## [EXCERTO DO TEXTO]
Subject :   [Archport] Enc: Público e Privado : "realizar cultura" - Governo e Estado
From :   Ricardo Gaidão <caioviator@yahoo.com.br>
Date :   Wed, 17 Oct 2012 15:17:18 -0700 (PDT)

Caro Alexandre,

Quando recorro ao termo Estado uso-o, da mesma forma ostensivamente abusiva (e irónica), que aqueles que perfilham a cartilha neo-liberal da Sra. Thatcher.

Estou perfeitamente ciente da diferença entre Governo(s) e Estado, mas considero que é através do primeiro que se efectuam alterações, por vezes muito profundas, no último.

Embora Luís XIV tenha sido o primeiro, segundo creio, a verbalizar "L'état, c'est moi", muitos outros, para nosso mal, continuam ainda a seguir-lhe o exemplo. 

Quanto ao resto subscrevo inteiramente o que disse.


Citando Alexandre Monteiro:

"Caro Ricardo

Acho que está a olhar para este assunto com alguma miopia.

Vamos lá dissecar isto até ao osso.

Em primeiro lugar, como bem dizia a Thatcher, nas democracias
similares à nossa não há dinheiros público - há dinheiros privados.

Em segundo lugar, há que não confundir Estado com Governo.

O Estado moderno é uma estrutura mental e social que está - umas vezes
mais, outras vezes, menos - em processo de afinação constante desde há
cerca de 400 anos, tendo sido pensada e debatida desde Maquiavel até
Milton Friedman, passando por Thomas More e Marx.
"



----- Mensagem encaminhada -----
De: Alexandre Monteiro <no.arame@gmail.com>
Para: archport <archport@ci.uc.pt>
Enviadas: Quarta-feira, 17 de Outubro de 2012 13:04
Assunto: Re: [Archport] Público e Privado : "realizar cultura"

Caro Ricardo

Acho que está a olhar para este assunto com alguma miopia.

Vamos lá dissecar isto até ao osso.

## [MATERIAL FORNECIDO]
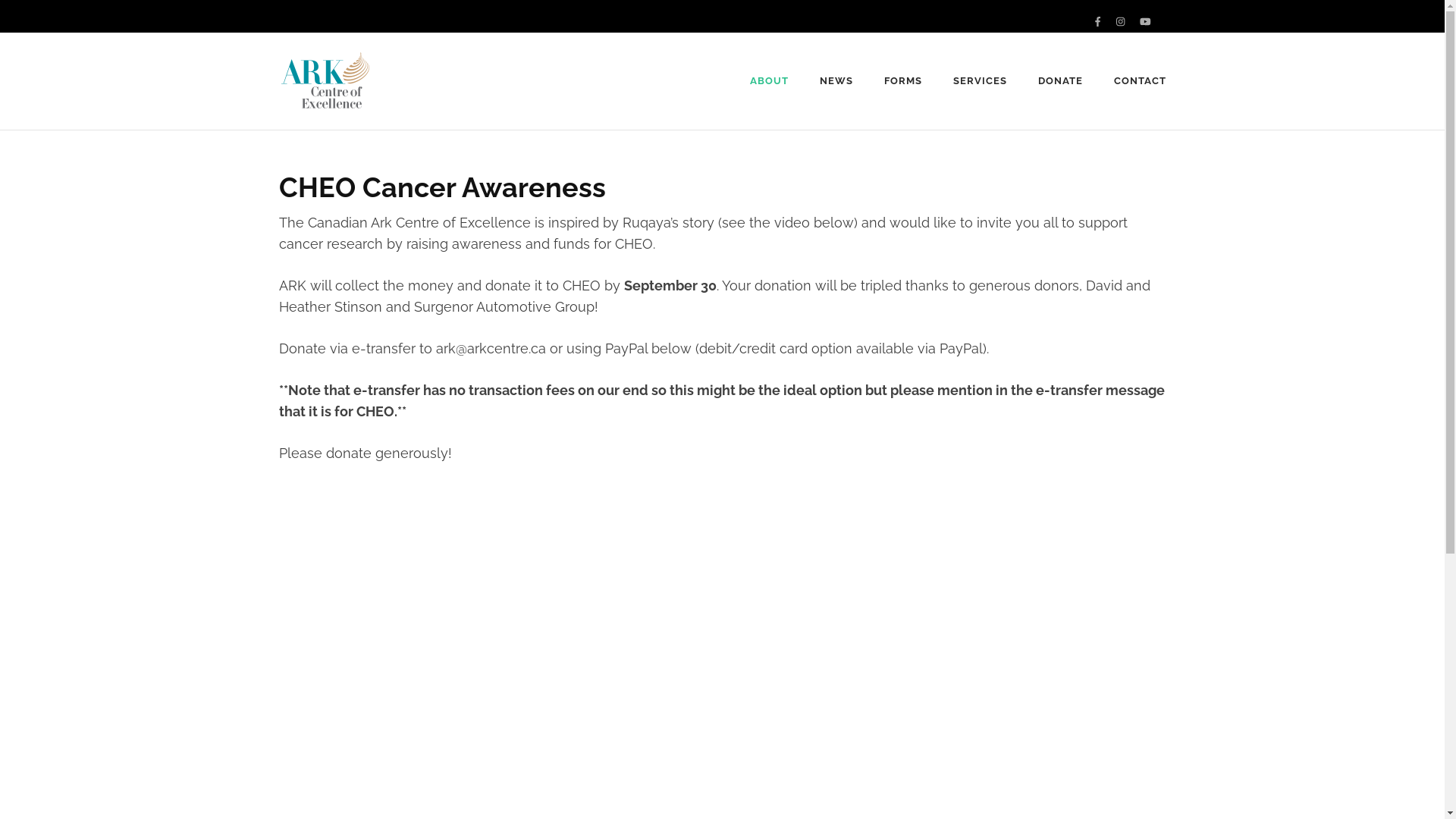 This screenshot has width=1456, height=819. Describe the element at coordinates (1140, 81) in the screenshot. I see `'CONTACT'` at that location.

* * *

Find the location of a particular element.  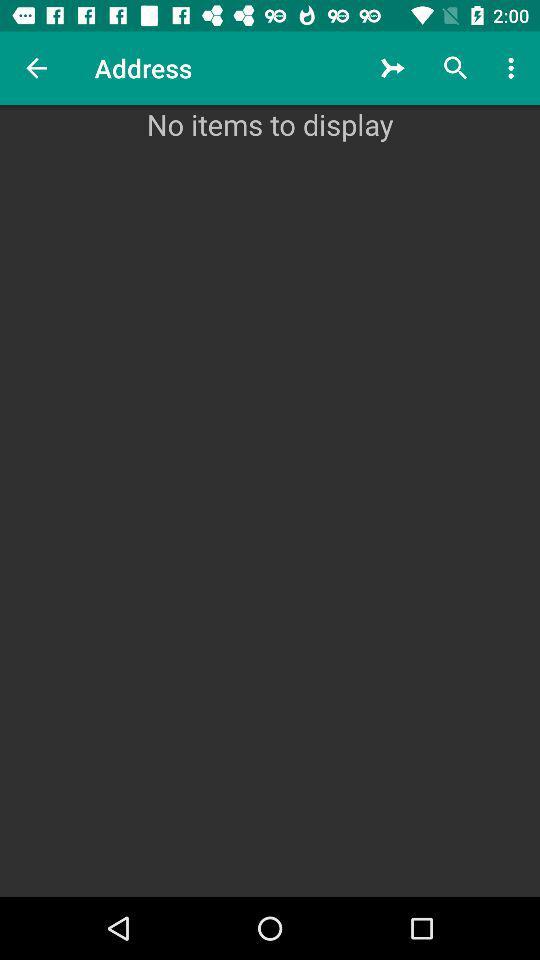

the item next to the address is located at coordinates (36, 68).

## [CONJUNTO DE TAREFAS]
1. Transcreva da mensagem sobre Estado e Governo o trecho entre "Embora Luís XIV" e "seguir-lhe o exemplo.", inclusive.
2. Retome a mensagem sobre Estado e Governo a partir da última frase apresentada.

## [RESULTADOS POR TAREFA]
1.
Embora Luís XIV tenha sido o primeiro, segundo creio, a verbalizar "L'état, c'est moi", muitos outros, para nosso mal, continuam ainda a seguir-lhe o exemplo.

2.
Em primeiro lugar, como bem dizia a Thatcher, nas democracias
similares à nossa não há dinheiros público - há dinheiros privados.

Em segundo lugar, há que não confundir Estado com Governo.

O Estado moderno é uma estrutura mental e social que está - umas vezes
mais, outras vezes, menos - em processo de afinação constante desde há
cerca de 400 anos, tendo sido pensada e debatida desde Maquiavel até
Milton Friedman, passando por Thomas More e Marx.

Na conjuntura actual, e tal como o eu o entendo, o Estado corporiza um
contracto que é estabelecido entre os cidadãos dessa sociedade, com o
fito da prossecução de determinados objectivos comuns e que se pode
resumir da seguinte maneira: o Estado proporciona-nos segurança de
pessoas e bens, defesa contra as agressões por parte de outros Estados
ou de outros inimigos internos ou externos que querem subverter essa
mesma concepção de Estado, acesso a uma justiça lesta e justa (passe o
pleonasmo), equidade, possibilidade de melhoria de vida, numa
progressão natural ao longo da Pirâmide de Maslow, e protecção aos
mais fracos.


Esta estrutura implica direitos e deveres - os mais básicos e
fundamentais deles estão plasmados na nossa Constituição. Um desses
deveres é o de haver redistribuição da riqueza: ou seja o cidadão
aceita em contribuir com parte da sua riqueza, que é confiscada e
taxada, para a elaboração de um bolo comum. É desse bolo comum que
sairão as verbas que permitirão alcançar os objectivos do Estado:
proteger o património e o ambiente, ordenar o território e assegurar o
funcionamento da magistratura, dos técnicos de saúde e de educação bem
como dos elementos policiais e castrenses, sem esquecer todos os
outros que asseguram a normal burocracia do Estado e ainda todos os
outros que nos mantêm as ruas limpas, as estradas arranjadas, os
restaurantes inspeccionados, os transportes públicos a funcionar, e os
aviões em segurança no ar.

É também desse bolo que saem as pensões e as reformas que, a não
esquecer nunca, não são esmolas nem dinheiro dado de borla: é dinheiro
que nós emprestámos ao Estado quando podíamos trabalhar e contribuir
para a riqueza do país e que nos é devolvido quando deixarmos de o
poder fazer e entramos, à luz daquilo que é a ideia corrente de Estado
que subscrevemos, na chamada terceira idade.
Já o Governo é composto por um conjunto de pessoas que gere a
estratégia do Estado.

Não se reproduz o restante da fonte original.